NPM Image CVE: Resolve CVE-2025-40909 in the perl-base Library #3923
Description
The current trivy scan of NPM (trivy --scanners vuln image --ignore-unfixed -f table mcr.microsoft.com/containernetworking/azure-npm:v1.6.32) reveals the following CVE in the base Ubuntu image:
mcr.microsoft.com/containernetworking/azure-npm:v1.6.32 (ubuntu 24.04)
======================================================================
Total: 1 (UNKNOWN: 0, LOW: 0, MEDIUM: 1, HIGH: 0, CRITICAL: 0)
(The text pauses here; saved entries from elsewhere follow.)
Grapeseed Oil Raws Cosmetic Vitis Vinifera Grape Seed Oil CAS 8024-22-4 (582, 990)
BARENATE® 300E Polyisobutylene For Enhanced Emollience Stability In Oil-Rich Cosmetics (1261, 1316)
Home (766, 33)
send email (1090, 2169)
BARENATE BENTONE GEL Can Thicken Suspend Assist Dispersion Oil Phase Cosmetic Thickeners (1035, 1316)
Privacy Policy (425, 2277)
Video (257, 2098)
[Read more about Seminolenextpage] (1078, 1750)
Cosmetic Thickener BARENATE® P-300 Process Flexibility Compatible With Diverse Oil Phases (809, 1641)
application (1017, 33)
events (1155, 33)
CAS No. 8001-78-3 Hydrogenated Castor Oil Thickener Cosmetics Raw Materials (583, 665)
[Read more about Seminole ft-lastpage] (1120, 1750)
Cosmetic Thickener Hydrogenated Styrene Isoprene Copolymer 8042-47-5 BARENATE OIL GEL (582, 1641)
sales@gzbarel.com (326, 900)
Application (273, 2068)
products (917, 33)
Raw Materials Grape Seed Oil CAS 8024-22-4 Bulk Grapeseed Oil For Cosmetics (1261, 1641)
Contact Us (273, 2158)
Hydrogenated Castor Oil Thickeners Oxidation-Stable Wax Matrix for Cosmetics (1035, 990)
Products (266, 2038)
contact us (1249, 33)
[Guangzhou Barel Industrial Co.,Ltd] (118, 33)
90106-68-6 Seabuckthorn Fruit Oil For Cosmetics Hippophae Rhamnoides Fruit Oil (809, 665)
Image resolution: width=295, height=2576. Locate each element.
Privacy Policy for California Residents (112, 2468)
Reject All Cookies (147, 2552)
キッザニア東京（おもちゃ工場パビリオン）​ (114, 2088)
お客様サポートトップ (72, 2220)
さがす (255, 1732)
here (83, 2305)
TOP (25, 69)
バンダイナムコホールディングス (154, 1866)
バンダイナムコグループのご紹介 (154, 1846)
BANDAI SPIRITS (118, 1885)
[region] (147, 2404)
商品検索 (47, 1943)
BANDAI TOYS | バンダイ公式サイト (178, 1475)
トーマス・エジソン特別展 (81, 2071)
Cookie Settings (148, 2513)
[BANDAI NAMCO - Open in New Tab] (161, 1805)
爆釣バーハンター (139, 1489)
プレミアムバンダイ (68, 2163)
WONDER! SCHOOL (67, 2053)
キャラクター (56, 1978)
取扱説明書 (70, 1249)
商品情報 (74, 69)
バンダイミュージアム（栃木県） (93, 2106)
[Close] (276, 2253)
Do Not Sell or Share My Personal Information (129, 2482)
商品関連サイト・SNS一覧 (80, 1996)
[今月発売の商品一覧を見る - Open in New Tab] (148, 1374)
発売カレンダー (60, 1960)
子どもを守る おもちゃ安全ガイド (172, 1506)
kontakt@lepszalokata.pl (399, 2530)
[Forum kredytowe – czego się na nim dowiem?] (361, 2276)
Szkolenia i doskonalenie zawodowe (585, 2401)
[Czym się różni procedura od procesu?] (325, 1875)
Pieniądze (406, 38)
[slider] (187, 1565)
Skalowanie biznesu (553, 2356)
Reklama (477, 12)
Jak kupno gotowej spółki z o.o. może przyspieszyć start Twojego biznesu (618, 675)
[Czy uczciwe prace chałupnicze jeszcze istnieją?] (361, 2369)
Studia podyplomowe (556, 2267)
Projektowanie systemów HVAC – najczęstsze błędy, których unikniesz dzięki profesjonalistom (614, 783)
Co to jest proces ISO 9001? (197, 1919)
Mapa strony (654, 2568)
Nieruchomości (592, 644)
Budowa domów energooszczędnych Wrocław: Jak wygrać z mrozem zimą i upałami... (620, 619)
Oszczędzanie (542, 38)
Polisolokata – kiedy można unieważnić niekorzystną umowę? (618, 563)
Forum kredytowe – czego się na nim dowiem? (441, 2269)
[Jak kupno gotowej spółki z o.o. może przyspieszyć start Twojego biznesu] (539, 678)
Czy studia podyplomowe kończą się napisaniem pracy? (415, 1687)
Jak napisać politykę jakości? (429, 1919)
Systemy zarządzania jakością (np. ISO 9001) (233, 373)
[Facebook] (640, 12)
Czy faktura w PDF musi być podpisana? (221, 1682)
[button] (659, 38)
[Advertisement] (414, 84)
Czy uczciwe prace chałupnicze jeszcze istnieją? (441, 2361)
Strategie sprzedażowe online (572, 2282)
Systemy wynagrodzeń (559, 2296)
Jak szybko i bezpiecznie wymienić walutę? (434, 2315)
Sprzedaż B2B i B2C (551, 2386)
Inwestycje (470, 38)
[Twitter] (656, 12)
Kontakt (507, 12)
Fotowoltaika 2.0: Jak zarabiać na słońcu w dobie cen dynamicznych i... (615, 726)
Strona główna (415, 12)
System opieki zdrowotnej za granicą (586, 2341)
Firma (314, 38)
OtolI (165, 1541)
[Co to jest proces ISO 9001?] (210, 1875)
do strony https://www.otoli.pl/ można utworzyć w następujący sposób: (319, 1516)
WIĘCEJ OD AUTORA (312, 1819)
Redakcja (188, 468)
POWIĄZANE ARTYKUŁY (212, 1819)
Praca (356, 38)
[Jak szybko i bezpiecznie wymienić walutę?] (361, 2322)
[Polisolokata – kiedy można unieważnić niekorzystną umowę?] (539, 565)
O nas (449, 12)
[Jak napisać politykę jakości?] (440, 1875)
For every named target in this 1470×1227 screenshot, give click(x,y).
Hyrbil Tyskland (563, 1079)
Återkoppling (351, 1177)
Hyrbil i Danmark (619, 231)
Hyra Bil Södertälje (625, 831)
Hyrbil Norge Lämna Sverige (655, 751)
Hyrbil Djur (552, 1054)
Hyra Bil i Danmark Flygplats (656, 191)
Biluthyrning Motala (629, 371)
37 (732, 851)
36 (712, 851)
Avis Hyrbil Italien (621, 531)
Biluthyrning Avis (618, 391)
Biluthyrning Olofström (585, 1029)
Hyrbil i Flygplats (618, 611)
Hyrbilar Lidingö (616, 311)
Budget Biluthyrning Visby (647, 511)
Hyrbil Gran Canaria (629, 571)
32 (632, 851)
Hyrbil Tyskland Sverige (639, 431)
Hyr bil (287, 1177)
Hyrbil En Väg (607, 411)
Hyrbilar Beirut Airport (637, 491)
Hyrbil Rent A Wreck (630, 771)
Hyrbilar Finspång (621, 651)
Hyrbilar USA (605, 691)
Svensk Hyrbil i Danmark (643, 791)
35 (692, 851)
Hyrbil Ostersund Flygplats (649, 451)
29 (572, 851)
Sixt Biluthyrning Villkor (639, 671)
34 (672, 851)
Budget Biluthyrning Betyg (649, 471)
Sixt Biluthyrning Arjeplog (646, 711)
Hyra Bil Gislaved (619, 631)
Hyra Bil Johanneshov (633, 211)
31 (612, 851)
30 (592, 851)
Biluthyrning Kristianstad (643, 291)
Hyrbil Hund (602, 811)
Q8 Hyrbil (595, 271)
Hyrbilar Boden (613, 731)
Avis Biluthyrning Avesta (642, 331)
┌───────────┬────────────────┬──────────┬────────┬─────────────────────┬─────────────────────┬────────────────────────────────────────────────────────────┐
│ Library │ Vulnerability │ Severity │ Status │ Installed Version │ Fixed Version │ Title │
├───────────┼────────────────┼──────────┼────────┼─────────────────────┼─────────────────────┼────────────────────────────────────────────────────────────┤
│ perl-base │ CVE-2025-40909 │ MEDIUM │ fixed │ 5.38.2-3.2ubuntu0.1 │ 5.38.2-3.2ubuntu0.2 │ perl: Perl threads have a working directory race condition │
│ │ │ │ │ │ │ where file operations... │
│ │ │ │ │ │ │ https://avd.aquasec.com/nvd/cve-2025-40909 │
└───────────┴────────────────┴──────────┴────────┴─────────────────────┴─────────────────────┴────────────────────────────────────────────────────────────┘
Resolve this CVE for the release/v1.6 branch of NPM.